> _Action item_
Return the lines of the material below exactly, beginning with the line that has "You are a computer-use" in it and finishing with the line that has "The width and" in it. Leave all pictures aside.

Start of Input data

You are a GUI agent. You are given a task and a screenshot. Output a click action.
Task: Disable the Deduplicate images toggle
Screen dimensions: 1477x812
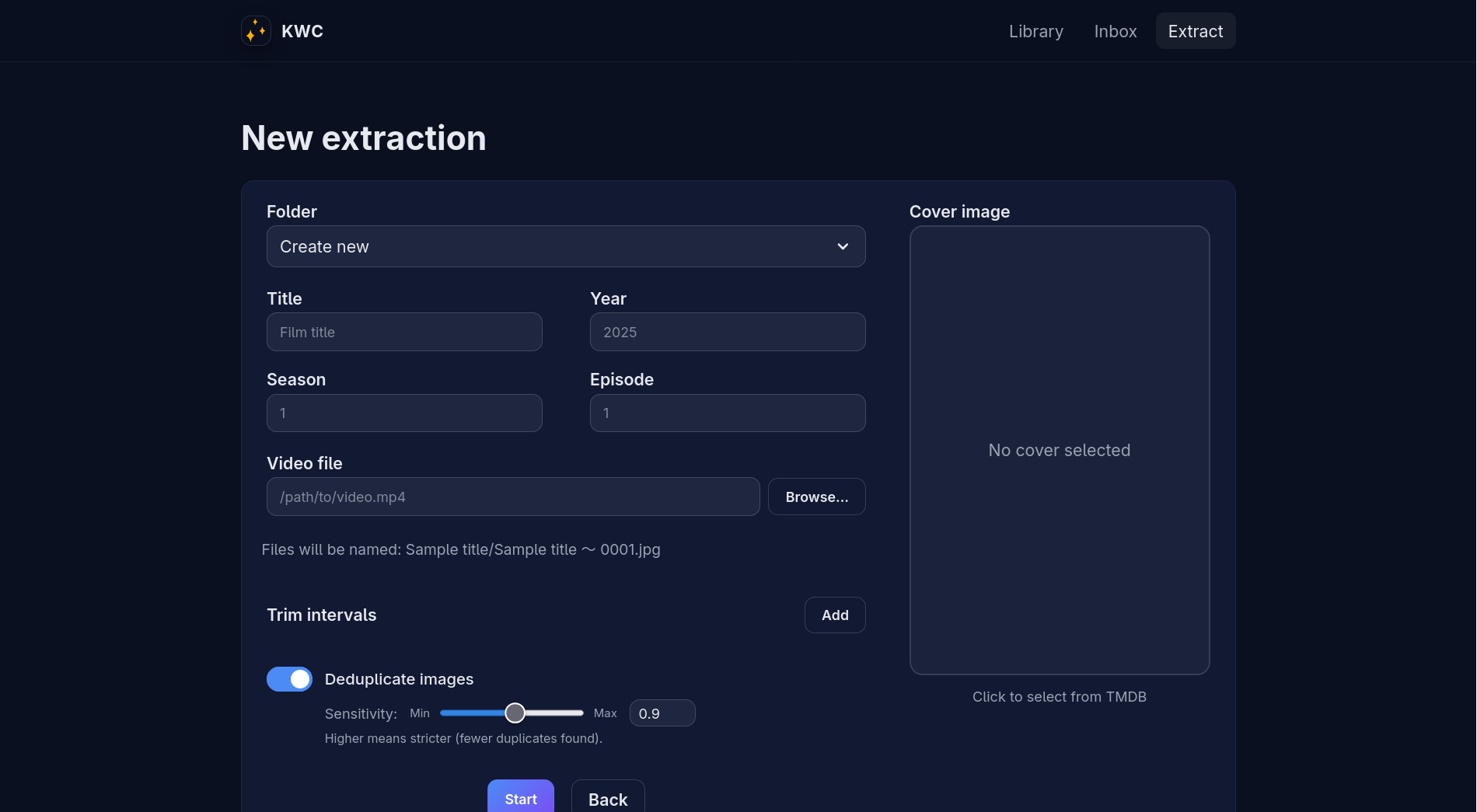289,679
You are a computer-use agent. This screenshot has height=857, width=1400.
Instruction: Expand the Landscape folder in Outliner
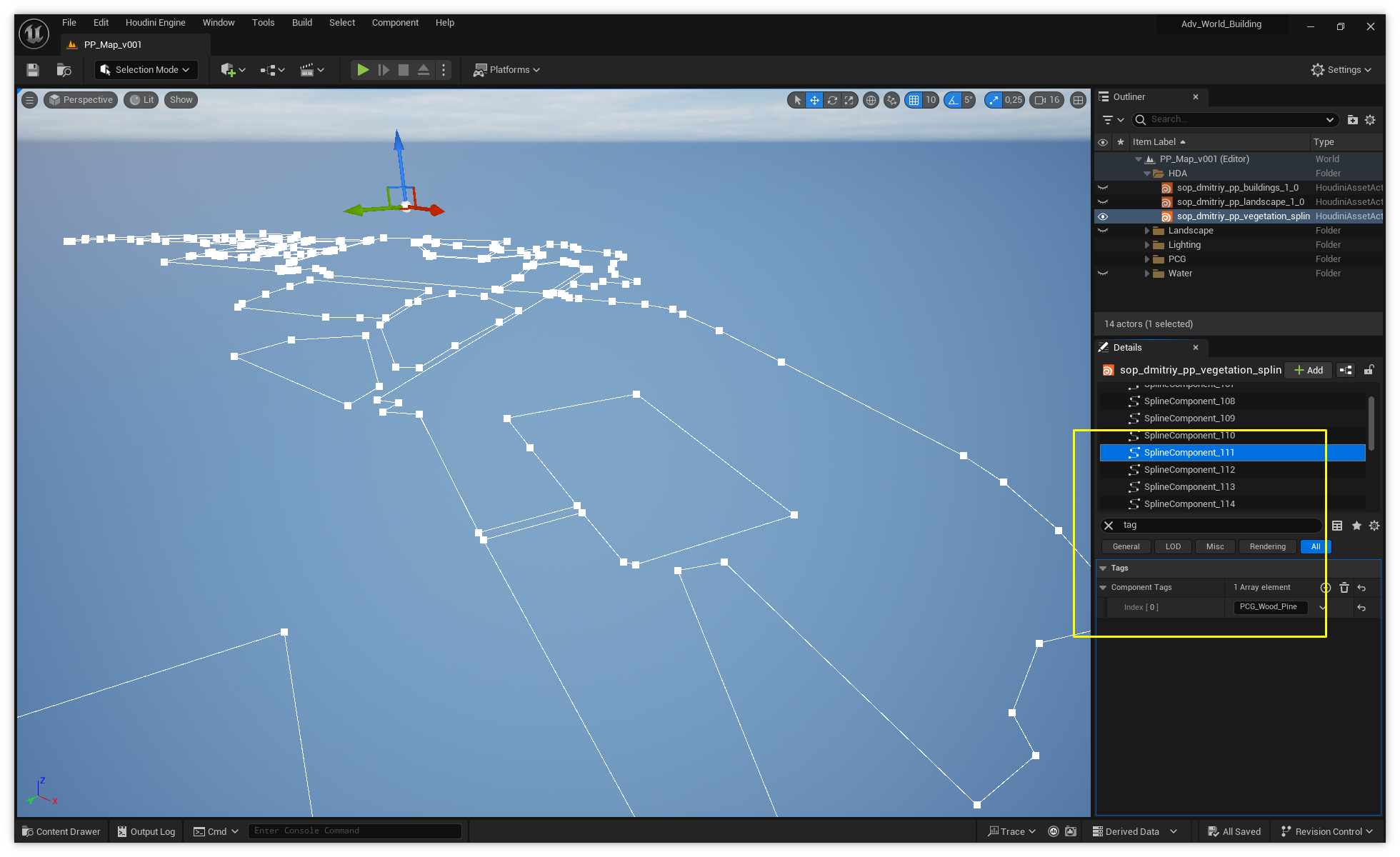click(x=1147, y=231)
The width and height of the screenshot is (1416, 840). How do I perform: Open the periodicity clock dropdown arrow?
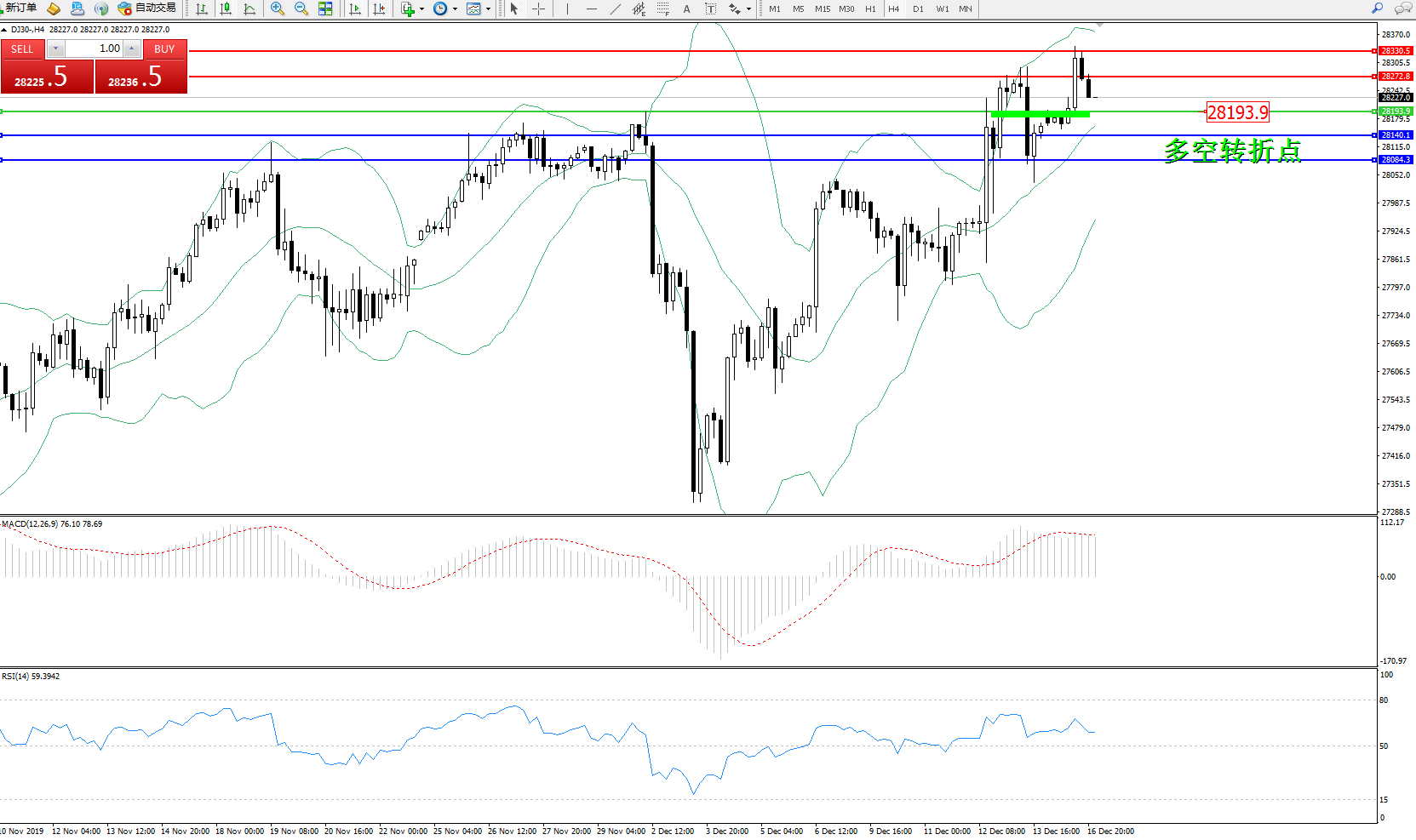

End of Input data
Start of Input data

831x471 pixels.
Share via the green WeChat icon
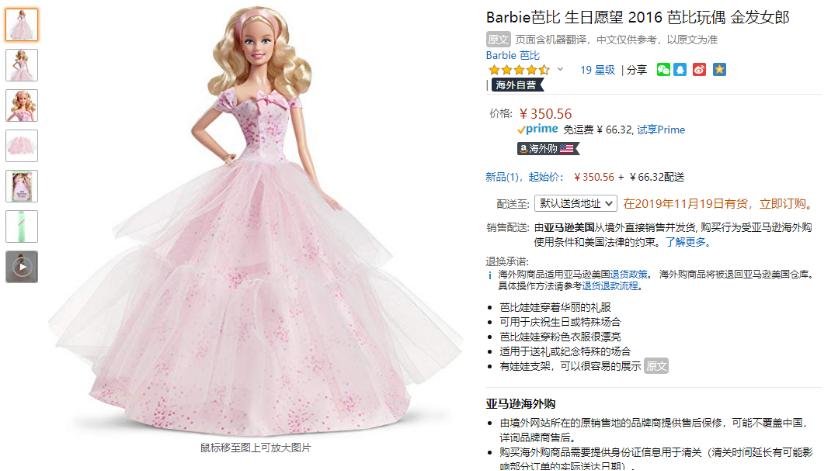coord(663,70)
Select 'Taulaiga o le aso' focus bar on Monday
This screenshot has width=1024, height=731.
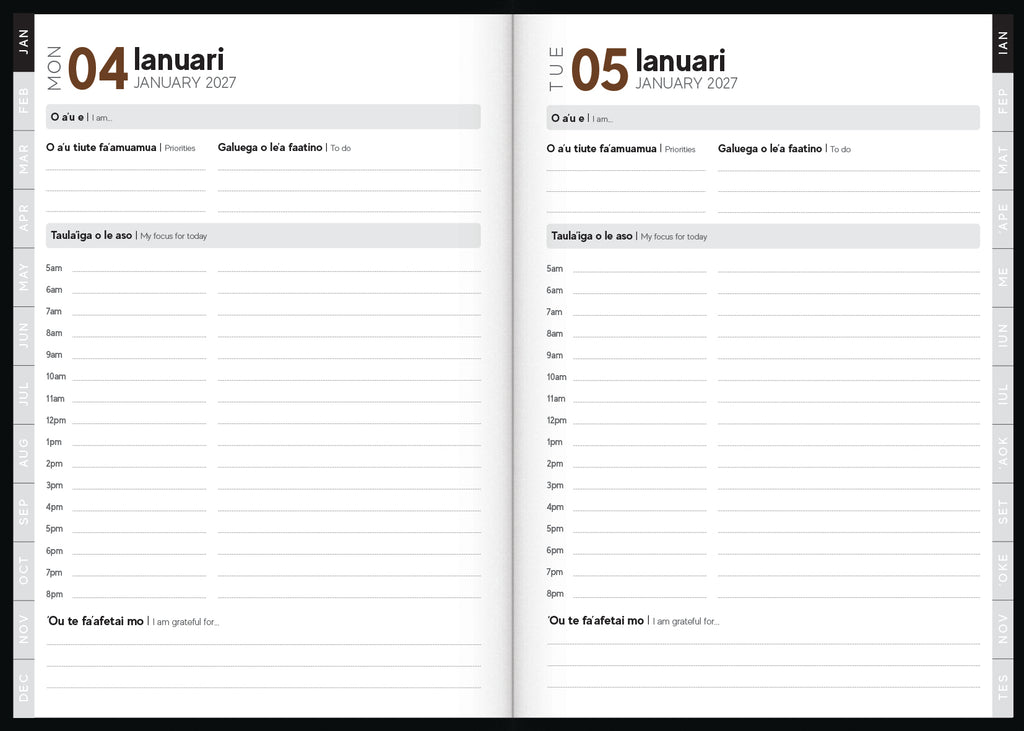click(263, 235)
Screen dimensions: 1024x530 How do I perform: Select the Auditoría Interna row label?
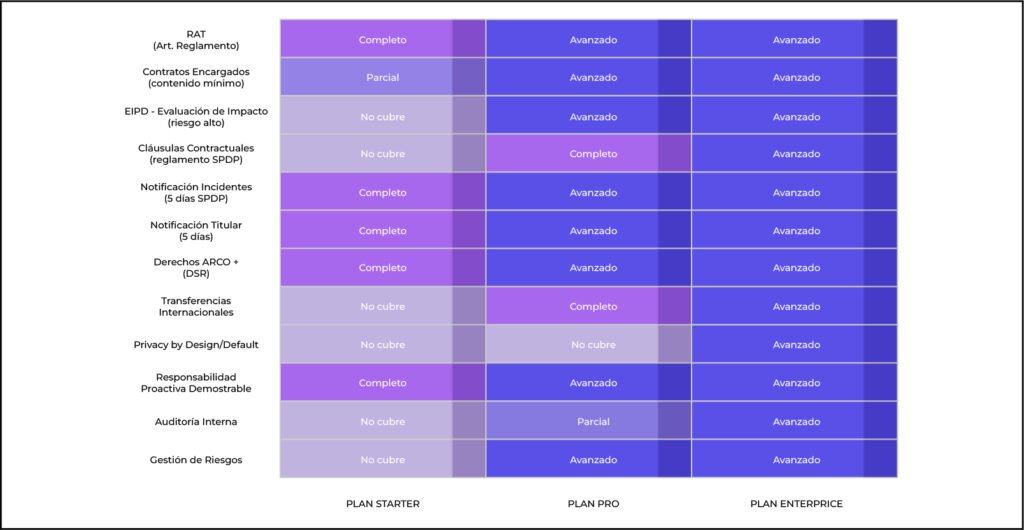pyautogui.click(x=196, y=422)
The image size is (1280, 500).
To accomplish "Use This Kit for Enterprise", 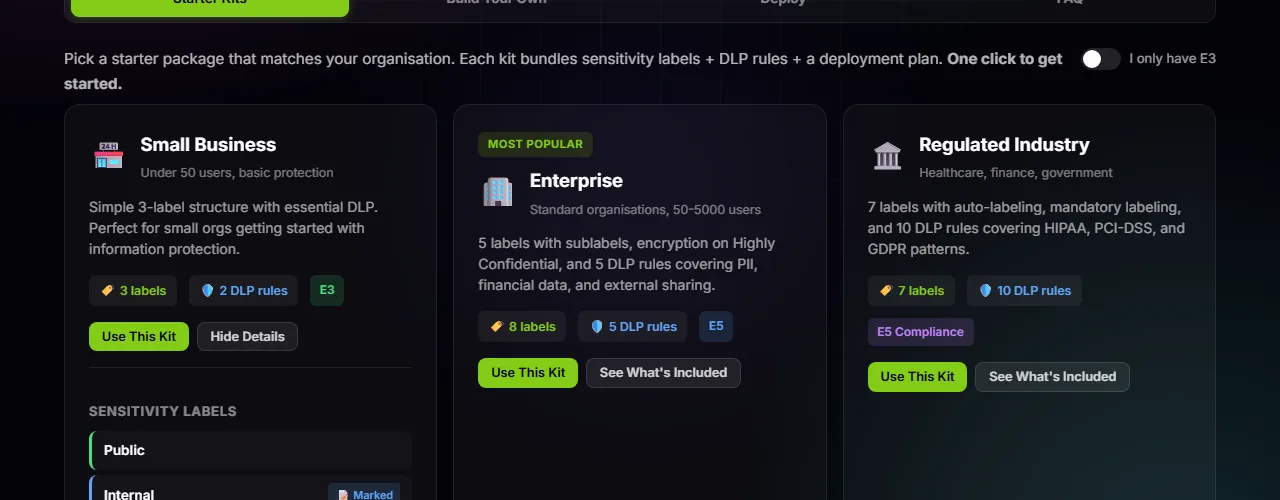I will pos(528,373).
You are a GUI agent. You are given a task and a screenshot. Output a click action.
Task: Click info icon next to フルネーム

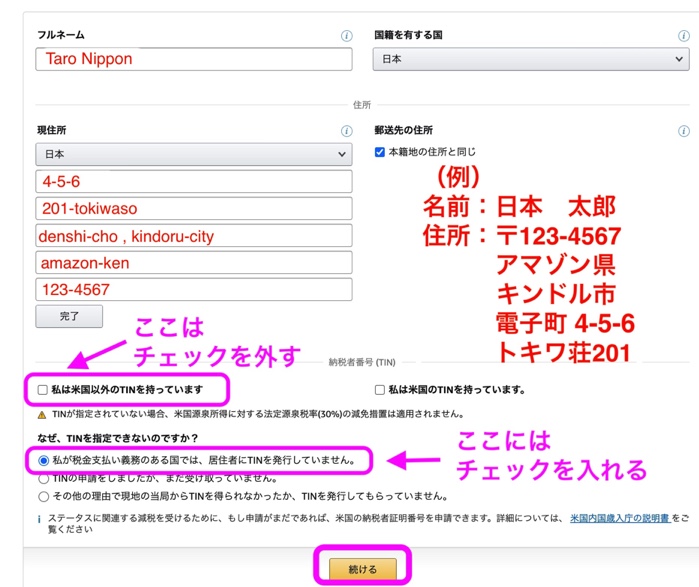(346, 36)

End of Input data

> _Output of the task_
You are a computer-use agent. This screenshot has height=857, width=1400.
Instruction: Expand the Landscape folder in Outliner
click(x=1147, y=231)
The width and height of the screenshot is (1416, 840). How do I perform: Open the periodicity clock dropdown arrow?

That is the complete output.